I do not normally advocate sticking one’s head into the sand when it comes time to face unpleasant truths. I try my hardest to approach life’s little challenges with boldness and bravery, and did not even shy away from December 21, but awaited my fate calmly as a grown-up ought to. Nothing happened, naturally, but my point is that running and hiding does little to solve everyday problems.
Apocalyptic problems, on the other hand, might be a different matter. A few months ago I came across VIVOS, a company that eloquently subtitles itself “The Underground Shelter Network for Long-Term Survival of Future Catastrophes.” If you, like me, had never really given much thought to future catastrophes, then perhaps you should: watch the video on the main page, or just skip to the really bad news at minute 2:44.
Finished? Yep, that’s how many ways your life could end horribly in the near future. I think they forgot Robot Takeover, but whatever.

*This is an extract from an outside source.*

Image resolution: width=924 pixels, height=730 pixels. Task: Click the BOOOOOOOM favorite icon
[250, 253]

Even so, I’d still never really considered enlisting in one of these underground bunkers to live out the decades or centuries of a world-ending catastrophe until it’s time to emerge and repopulate the human race. Until, that is, I caught sight of an article by the Guardian claiming that there is a 2.7% chance the asteroid Apophis will impact with Earth when it passes within 22,364 miles of it in April 2029.

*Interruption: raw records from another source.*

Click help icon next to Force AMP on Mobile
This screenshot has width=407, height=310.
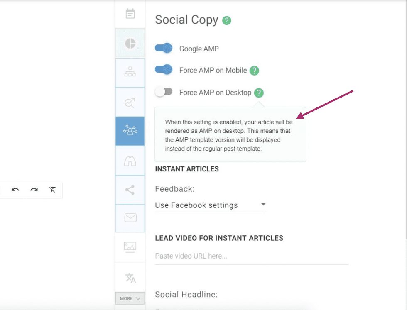point(254,71)
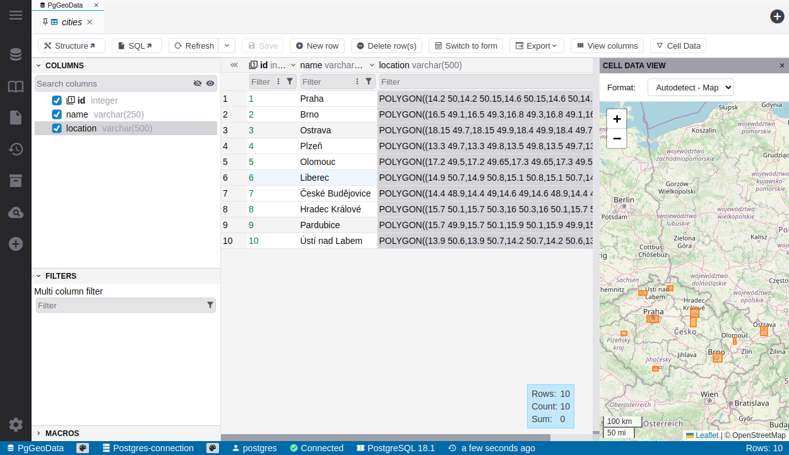Uncheck the name column checkbox
789x455 pixels.
tap(57, 114)
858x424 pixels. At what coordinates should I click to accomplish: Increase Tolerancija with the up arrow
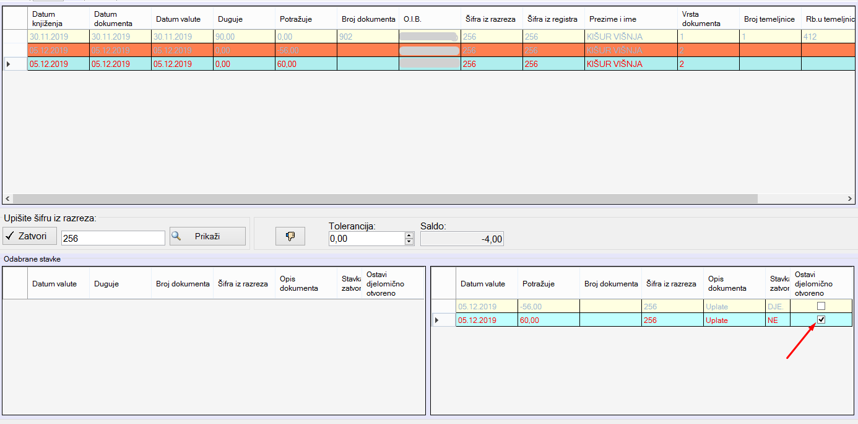click(409, 235)
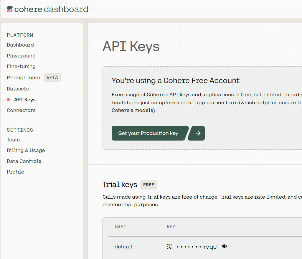This screenshot has height=259, width=302.
Task: Click the Cohere logo icon
Action: click(x=10, y=9)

Yes, thanks to Apophis, I now have a fully developed appreciation for why someone might sink their fortune into a tiny underground apartment even hobbits would refuse to live in. The fact that this potentially pernicious projectile is dubbed a “doomsday” asteroid does nothing to help. (Oh and incidentally, Apophis is the Greek name for Apep, who was the ancient Egyptian version of utter darkness and supreme evil all rolled into one and made incarnate. How is that supposed to help?)
Realistically speaking, I have little to no chance of affording an underground shelter. Moreover, there is a selection committee that determines whether or not one is even allowed to buy in. Considering that my contributions to society are so far limited to possessing one smarter-than-average and one dumber-than-average dog, I’d say the outlook is grim.
But if I win the lottery, that won’t stop me from trying.
News update: NASA has since ruled out an Earth impact in 2036, but I'm still not taking any chances.